Naruto snorted, "Fine. Curious, though, if Bachmann knows what Reganomics are and who instituted them."

-SasuNaru-

"And I'd love to be a vegetarian, but I really, REALLY like bacon. Y'know?" Naruto said earnestly. Sasuke chuckled and looked at his watch, a small frown appearing.

"Hmmm. I actually have a family commitment, so I'll being seeing you tomorrow, if that's all right?" The beautiful man said, facing him completely.

"Uh, yeah. You should mention the jobs plans tomorrow. I'm sure people would love to see your coworkers reactions to actual news." Naruto joked, trying to cover up his disappointment. Sasuke genuinely smiled, nodded at him, and walked away, leaving a stunned Naruto watching him leave.

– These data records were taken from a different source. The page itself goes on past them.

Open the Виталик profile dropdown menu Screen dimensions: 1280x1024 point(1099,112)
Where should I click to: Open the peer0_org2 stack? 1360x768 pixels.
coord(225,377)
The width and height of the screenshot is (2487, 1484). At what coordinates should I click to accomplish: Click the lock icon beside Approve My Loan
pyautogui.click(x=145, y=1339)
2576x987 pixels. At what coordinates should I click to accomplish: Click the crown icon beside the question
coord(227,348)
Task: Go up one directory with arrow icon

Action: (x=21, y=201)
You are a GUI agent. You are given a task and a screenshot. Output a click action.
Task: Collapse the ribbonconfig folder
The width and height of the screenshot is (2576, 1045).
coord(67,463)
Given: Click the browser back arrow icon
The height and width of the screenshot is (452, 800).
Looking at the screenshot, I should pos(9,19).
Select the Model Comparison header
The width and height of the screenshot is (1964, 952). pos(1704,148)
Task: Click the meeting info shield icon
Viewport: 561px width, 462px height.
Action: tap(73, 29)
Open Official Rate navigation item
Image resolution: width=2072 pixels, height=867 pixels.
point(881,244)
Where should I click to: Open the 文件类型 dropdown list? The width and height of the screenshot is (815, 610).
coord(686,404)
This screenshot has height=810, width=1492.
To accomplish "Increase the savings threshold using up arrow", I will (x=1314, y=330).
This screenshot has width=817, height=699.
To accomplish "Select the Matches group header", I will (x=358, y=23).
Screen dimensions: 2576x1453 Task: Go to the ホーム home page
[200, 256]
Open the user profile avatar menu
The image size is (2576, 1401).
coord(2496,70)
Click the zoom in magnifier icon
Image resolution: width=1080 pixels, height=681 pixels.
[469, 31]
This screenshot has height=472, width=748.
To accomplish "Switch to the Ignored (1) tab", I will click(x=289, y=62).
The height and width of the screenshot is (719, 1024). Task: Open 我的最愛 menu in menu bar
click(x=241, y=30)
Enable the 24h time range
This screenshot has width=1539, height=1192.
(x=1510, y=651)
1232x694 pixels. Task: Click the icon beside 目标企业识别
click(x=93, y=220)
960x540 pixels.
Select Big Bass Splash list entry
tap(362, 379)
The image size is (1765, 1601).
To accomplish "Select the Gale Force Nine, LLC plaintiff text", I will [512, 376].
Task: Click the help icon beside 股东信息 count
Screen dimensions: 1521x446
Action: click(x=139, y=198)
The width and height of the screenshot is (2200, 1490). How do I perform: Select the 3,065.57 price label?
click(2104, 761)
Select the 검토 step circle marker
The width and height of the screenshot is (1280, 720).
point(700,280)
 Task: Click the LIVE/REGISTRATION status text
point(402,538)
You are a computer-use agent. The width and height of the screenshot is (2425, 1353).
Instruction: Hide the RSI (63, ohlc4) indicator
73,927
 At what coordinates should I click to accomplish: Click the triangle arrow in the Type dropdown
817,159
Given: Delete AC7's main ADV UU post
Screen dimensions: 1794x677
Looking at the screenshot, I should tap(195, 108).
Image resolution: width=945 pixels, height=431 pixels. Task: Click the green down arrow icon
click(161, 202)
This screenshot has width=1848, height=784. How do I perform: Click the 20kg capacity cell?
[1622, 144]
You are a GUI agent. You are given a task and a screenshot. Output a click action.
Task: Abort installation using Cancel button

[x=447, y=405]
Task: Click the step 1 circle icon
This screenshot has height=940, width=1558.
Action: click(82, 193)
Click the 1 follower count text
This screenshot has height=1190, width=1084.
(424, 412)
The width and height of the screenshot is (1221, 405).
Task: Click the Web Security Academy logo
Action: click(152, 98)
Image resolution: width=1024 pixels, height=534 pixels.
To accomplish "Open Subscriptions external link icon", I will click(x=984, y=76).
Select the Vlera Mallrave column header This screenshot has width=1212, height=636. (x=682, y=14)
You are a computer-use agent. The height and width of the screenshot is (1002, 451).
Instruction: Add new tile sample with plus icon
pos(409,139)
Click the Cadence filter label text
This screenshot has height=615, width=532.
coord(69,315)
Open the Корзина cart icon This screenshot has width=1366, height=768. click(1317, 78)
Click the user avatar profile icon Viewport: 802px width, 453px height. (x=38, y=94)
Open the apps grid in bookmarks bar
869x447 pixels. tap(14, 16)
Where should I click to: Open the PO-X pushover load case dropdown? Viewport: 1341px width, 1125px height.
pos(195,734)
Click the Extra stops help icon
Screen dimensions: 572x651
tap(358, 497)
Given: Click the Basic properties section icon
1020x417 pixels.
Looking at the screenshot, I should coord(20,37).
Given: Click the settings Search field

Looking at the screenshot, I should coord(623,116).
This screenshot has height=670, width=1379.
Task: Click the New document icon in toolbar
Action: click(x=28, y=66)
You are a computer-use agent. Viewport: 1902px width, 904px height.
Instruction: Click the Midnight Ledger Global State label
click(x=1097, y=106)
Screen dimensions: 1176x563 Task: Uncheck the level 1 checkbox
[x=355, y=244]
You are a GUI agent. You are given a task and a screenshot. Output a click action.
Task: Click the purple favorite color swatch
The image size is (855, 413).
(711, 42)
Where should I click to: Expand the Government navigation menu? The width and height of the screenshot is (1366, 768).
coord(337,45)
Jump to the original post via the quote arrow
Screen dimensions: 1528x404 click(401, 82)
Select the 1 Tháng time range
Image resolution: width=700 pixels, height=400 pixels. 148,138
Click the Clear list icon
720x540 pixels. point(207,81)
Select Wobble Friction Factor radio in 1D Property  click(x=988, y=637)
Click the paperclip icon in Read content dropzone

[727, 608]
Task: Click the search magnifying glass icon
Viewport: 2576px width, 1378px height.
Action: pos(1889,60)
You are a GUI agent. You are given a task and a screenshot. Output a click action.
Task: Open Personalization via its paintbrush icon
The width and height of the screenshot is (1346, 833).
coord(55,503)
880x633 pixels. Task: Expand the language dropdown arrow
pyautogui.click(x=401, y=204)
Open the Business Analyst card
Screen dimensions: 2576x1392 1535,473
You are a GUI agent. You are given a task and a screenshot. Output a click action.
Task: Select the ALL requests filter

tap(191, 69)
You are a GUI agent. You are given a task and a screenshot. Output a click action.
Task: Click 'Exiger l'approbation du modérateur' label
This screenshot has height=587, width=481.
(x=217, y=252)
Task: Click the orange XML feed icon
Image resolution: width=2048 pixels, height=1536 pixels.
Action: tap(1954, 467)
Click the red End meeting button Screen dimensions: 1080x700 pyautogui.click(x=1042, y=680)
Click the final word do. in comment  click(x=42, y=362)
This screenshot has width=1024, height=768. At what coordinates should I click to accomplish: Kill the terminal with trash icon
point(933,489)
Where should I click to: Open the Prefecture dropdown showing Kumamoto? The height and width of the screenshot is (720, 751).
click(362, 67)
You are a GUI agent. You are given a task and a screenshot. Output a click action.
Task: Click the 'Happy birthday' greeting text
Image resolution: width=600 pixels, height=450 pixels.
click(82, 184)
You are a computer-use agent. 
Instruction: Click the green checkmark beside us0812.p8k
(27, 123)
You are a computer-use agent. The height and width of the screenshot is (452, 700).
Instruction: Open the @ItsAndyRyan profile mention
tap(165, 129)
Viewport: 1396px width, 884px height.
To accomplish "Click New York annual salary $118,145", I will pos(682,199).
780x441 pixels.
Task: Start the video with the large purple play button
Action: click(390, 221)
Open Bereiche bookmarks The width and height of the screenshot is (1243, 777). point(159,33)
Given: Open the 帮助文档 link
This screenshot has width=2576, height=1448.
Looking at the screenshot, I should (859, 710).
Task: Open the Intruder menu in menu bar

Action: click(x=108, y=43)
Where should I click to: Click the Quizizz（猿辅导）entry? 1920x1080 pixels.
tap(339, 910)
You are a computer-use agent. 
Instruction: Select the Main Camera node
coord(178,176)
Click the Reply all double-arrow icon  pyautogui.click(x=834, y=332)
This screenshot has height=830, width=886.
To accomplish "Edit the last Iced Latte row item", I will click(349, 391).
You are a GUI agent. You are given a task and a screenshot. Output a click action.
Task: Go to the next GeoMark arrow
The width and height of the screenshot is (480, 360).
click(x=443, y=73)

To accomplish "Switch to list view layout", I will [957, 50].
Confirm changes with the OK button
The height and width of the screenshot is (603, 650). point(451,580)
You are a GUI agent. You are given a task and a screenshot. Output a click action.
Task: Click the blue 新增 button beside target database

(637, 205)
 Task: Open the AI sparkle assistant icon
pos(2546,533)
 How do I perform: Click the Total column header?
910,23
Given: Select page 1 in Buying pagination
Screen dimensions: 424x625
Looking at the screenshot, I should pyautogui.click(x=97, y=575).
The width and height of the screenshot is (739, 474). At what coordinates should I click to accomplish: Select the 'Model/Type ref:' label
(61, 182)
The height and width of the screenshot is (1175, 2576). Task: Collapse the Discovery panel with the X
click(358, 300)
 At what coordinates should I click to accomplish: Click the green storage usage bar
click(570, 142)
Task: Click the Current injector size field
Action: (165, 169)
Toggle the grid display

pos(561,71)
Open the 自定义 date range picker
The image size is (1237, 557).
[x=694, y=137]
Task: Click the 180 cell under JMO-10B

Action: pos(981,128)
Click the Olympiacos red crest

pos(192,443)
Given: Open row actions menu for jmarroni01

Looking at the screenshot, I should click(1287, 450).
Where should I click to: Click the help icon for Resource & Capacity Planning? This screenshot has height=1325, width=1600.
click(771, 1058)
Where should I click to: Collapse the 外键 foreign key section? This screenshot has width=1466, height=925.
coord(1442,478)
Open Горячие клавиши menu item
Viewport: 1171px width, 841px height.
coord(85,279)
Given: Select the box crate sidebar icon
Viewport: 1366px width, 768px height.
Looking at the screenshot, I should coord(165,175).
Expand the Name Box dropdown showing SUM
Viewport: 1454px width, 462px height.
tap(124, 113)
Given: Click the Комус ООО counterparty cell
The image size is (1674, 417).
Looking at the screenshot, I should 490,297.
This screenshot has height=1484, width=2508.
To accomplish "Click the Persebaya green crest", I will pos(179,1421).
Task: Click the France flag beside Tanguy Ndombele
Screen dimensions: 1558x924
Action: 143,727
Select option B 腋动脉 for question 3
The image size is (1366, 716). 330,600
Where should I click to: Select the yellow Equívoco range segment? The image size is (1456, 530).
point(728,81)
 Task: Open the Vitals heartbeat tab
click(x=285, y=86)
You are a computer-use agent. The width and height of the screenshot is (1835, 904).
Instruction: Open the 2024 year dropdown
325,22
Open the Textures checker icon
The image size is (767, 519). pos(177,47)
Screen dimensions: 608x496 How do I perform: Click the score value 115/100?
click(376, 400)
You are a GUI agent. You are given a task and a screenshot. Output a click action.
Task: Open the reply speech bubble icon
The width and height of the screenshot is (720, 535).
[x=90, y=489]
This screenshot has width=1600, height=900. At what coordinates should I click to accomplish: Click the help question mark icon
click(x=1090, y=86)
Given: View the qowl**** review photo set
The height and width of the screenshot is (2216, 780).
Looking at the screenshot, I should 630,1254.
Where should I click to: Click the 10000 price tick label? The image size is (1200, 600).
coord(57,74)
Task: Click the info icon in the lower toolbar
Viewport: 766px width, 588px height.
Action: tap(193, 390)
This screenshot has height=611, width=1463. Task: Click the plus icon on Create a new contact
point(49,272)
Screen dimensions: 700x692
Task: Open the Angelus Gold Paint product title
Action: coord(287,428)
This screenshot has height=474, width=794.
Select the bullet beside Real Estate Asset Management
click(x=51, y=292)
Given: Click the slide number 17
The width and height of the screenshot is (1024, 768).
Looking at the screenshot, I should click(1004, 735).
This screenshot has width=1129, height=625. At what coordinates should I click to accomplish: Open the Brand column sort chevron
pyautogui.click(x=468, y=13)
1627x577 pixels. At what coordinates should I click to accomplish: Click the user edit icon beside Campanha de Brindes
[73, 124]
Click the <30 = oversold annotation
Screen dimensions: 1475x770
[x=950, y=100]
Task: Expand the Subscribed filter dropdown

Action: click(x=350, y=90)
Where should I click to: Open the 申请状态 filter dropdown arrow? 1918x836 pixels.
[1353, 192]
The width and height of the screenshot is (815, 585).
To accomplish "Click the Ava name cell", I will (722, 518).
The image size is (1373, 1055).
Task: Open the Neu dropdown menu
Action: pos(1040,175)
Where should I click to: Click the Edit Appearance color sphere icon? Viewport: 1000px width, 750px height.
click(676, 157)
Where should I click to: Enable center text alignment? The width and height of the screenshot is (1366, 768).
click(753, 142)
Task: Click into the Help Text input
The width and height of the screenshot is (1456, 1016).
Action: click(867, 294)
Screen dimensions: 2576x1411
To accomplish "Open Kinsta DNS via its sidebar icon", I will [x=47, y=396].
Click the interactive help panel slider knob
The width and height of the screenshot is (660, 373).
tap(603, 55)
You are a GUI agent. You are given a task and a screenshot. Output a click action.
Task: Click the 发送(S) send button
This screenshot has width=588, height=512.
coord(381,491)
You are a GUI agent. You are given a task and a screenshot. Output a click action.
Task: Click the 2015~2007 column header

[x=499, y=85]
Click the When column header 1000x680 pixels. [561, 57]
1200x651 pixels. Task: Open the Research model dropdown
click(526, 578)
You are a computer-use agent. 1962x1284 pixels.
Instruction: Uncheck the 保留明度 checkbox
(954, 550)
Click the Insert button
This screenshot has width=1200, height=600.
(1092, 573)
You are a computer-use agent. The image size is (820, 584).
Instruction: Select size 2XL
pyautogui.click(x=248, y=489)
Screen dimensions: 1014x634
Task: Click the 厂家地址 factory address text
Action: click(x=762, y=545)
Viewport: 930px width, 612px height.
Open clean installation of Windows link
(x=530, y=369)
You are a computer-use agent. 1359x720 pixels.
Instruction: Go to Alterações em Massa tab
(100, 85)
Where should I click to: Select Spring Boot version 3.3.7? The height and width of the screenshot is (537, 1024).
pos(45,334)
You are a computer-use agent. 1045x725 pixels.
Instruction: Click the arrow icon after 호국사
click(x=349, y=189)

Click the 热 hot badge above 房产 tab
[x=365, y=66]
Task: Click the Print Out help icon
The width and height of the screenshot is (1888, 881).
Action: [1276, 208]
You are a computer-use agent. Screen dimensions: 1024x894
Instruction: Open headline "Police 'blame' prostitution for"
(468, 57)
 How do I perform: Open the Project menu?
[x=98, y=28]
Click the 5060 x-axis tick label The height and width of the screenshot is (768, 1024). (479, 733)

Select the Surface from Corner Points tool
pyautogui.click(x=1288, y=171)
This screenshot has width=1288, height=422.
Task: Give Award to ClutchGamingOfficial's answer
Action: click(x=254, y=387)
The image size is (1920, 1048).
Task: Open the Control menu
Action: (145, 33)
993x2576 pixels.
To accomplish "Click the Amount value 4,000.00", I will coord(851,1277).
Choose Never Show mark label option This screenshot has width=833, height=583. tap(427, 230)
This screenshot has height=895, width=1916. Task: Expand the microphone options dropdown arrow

*This should also have a barrier*

"This time won't you save me, this time won't you…" Save Me by Nicki Minaj played in Naruto's headphones as he ran another lap around the perimeter of his gym. He breathed heavily and felt his legs getting weaker and weaker as he was running the third lap, equivalent to over half of a mile. He couldn't even admit to himself that he wanted to get Sasuke's attention, nor that it was part of the reason he pushed himself so hard. Perfect bastard.

They had talked for so long. He kept remembering the way Sasuke looked at him, and the way he would occasionally struggle when trying to talk about his life.

"It was either politics or talking about politics. It leaves a good distance between you and the audience when you're just taking about it, so I ended up at CNN." He'd said that after Naruto had asked him about his career choice. "I'd been in Stage Crew in high school, so it wasn't really something I wanted to go back to."

Fucking bastard understood him so well, too. Once or twice, he had to restrain himself from straddling the taller man and kissing the living daylights out of him. Work the next day would be a blast.